(Data shown begins)
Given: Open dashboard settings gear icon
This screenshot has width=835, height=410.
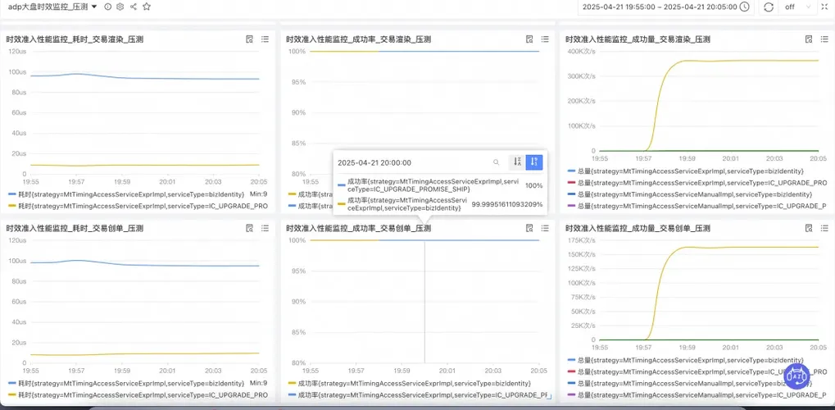Looking at the screenshot, I should click(120, 7).
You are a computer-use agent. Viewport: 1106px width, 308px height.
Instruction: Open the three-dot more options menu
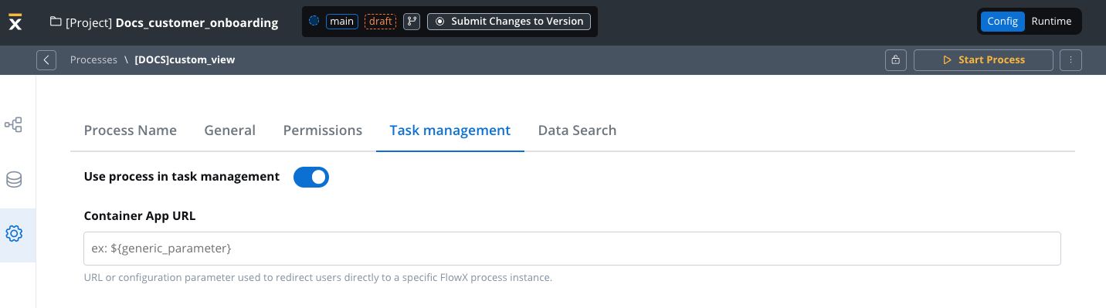coord(1070,60)
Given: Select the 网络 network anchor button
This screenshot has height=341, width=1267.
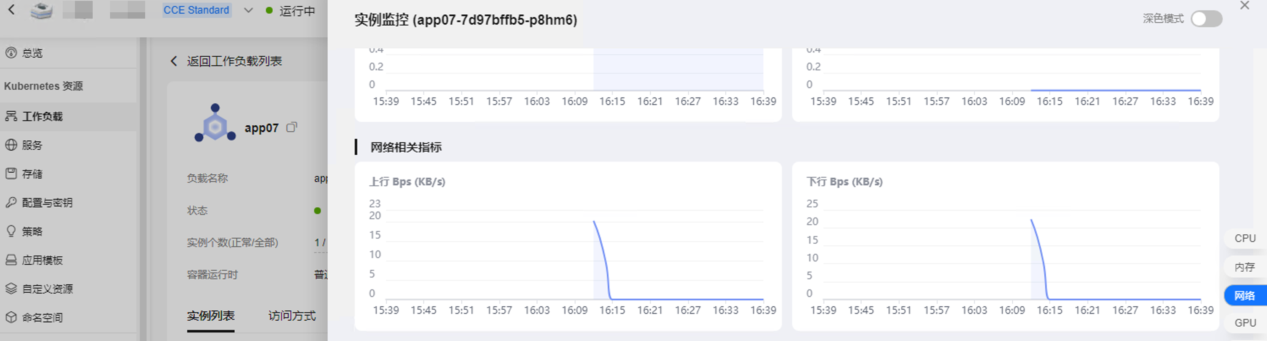Looking at the screenshot, I should pos(1244,296).
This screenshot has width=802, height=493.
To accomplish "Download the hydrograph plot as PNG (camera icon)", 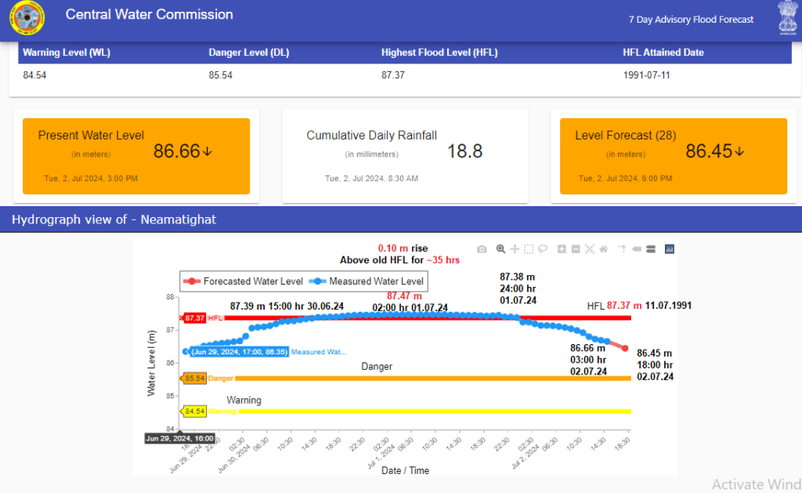I will pyautogui.click(x=482, y=249).
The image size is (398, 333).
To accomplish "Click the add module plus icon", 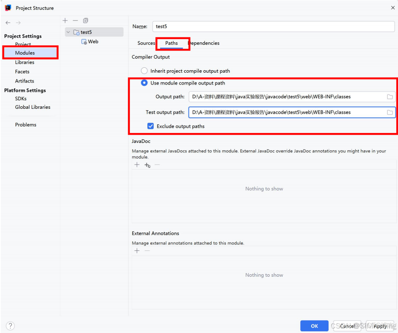I will pyautogui.click(x=65, y=20).
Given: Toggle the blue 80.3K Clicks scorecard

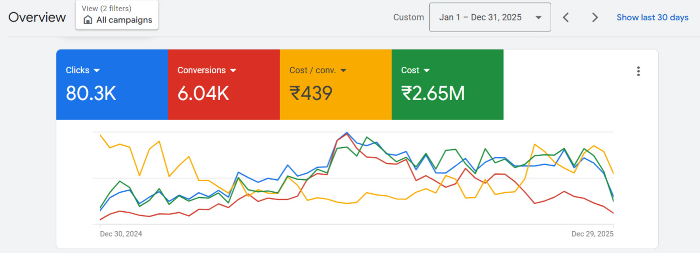Looking at the screenshot, I should 91,93.
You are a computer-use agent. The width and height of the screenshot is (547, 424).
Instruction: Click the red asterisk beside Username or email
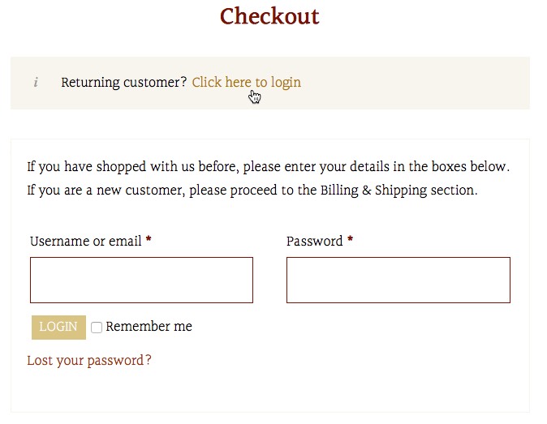pos(149,239)
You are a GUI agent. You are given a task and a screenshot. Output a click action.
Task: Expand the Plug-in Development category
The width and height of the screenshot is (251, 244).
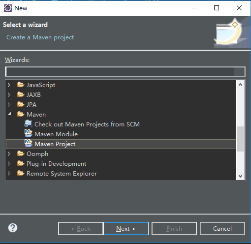9,164
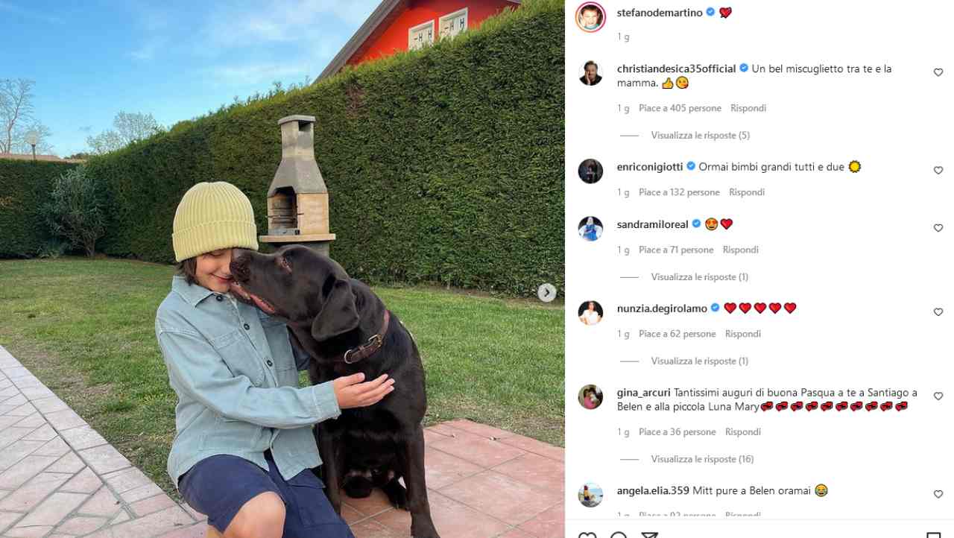Click the photo of the boy and dog

pos(282,269)
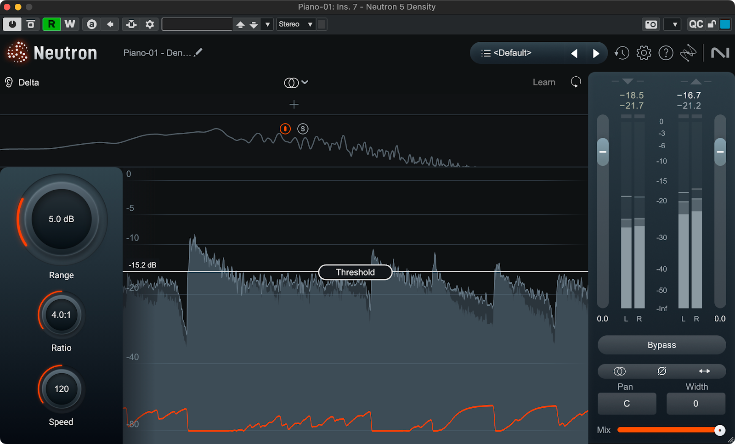
Task: Open the Stereo routing dropdown
Action: pyautogui.click(x=296, y=24)
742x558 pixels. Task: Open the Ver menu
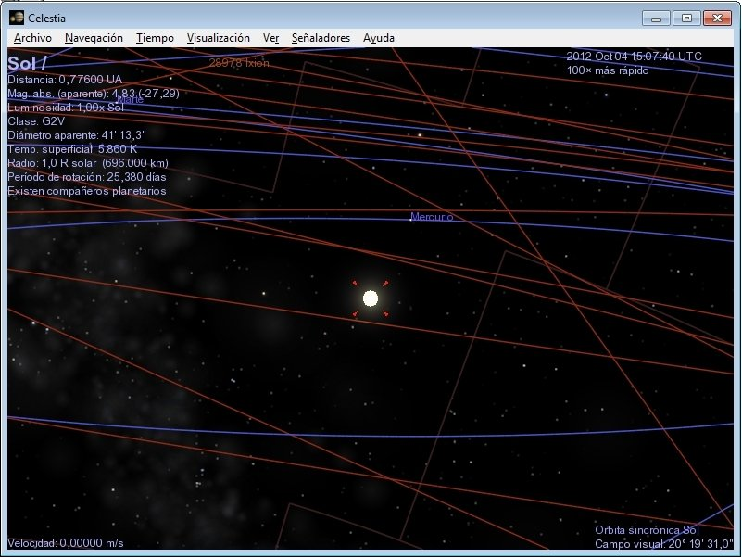coord(270,38)
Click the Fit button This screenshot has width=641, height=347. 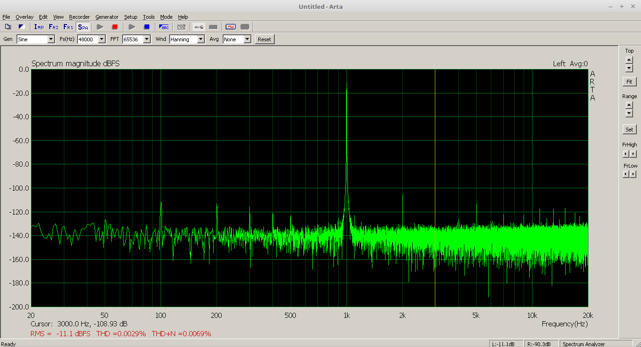[x=629, y=82]
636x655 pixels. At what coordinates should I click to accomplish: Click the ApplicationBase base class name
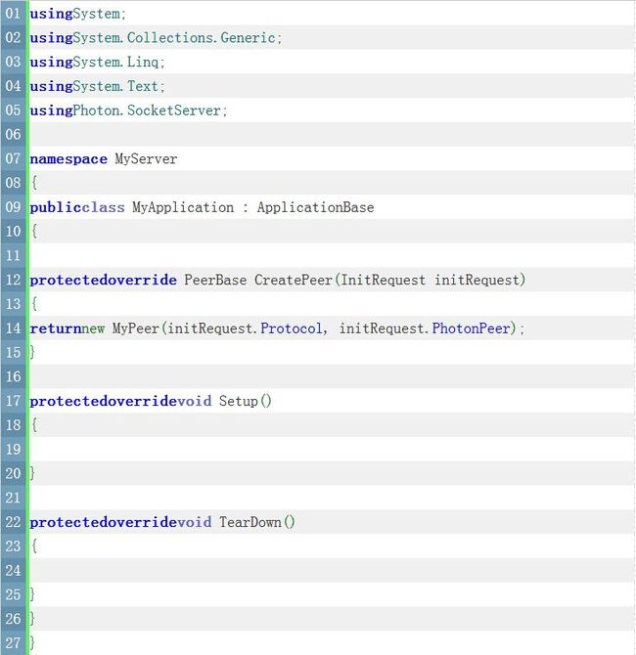click(x=316, y=207)
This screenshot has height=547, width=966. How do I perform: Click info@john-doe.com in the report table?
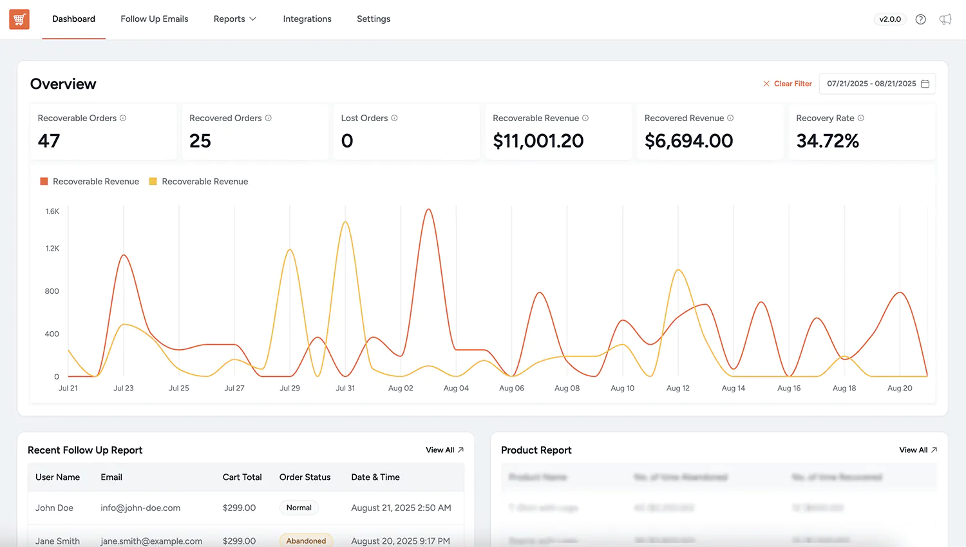tap(140, 508)
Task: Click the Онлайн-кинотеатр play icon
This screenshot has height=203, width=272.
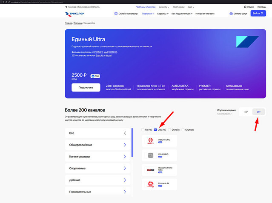Action: tap(116, 14)
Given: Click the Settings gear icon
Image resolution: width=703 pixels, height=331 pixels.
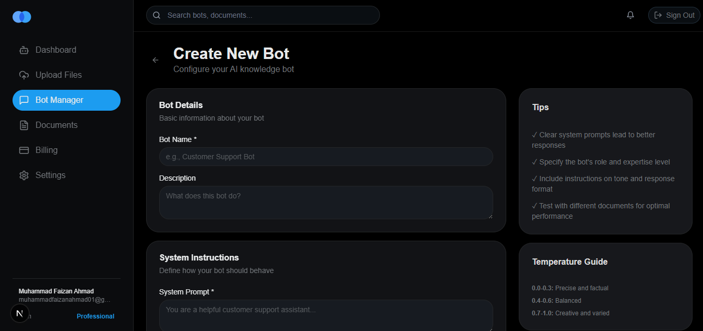Looking at the screenshot, I should (24, 175).
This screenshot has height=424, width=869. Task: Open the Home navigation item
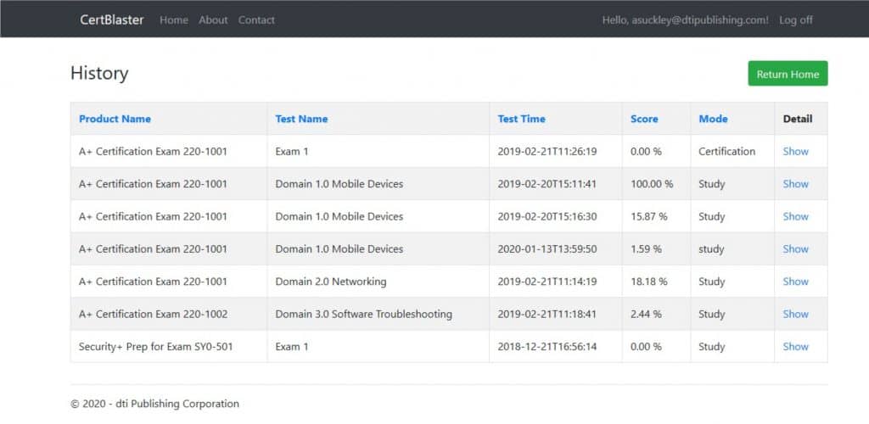coord(174,20)
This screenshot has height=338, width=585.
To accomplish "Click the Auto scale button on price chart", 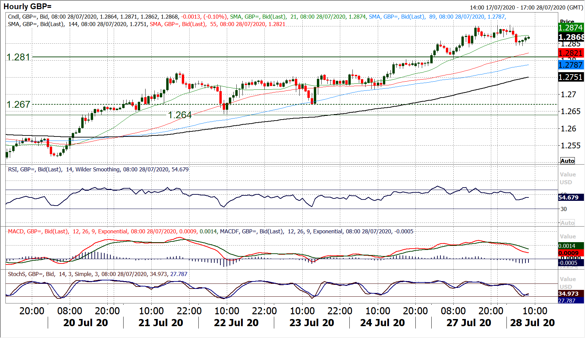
(Data shown ends)
What you should do:
Copy every line of the material above in which the word "computer" appears.

Response area:
You are a computer-use agent. Viewport: 1106px width, 308px height.
You are a computer-use agent. The width and height of the screenshot is (547, 424).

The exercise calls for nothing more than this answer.